▸ **Short task**
Rewrite every line of the items below, requests included, and shift each coordinate in the answers by -53.

▸ **Entries provided**
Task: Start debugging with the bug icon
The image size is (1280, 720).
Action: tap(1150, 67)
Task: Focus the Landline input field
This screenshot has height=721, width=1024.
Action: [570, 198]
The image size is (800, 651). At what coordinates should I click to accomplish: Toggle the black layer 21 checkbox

▸ **Answer to the task**
Task: Start debugging with the bug icon
The image size is (1280, 720).
Action: tap(1097, 14)
Task: Focus the Landline input field
This screenshot has height=721, width=1024.
Action: [517, 145]
The image size is (800, 651). At what coordinates should I click to accomplish: Toggle the black layer 21 checkbox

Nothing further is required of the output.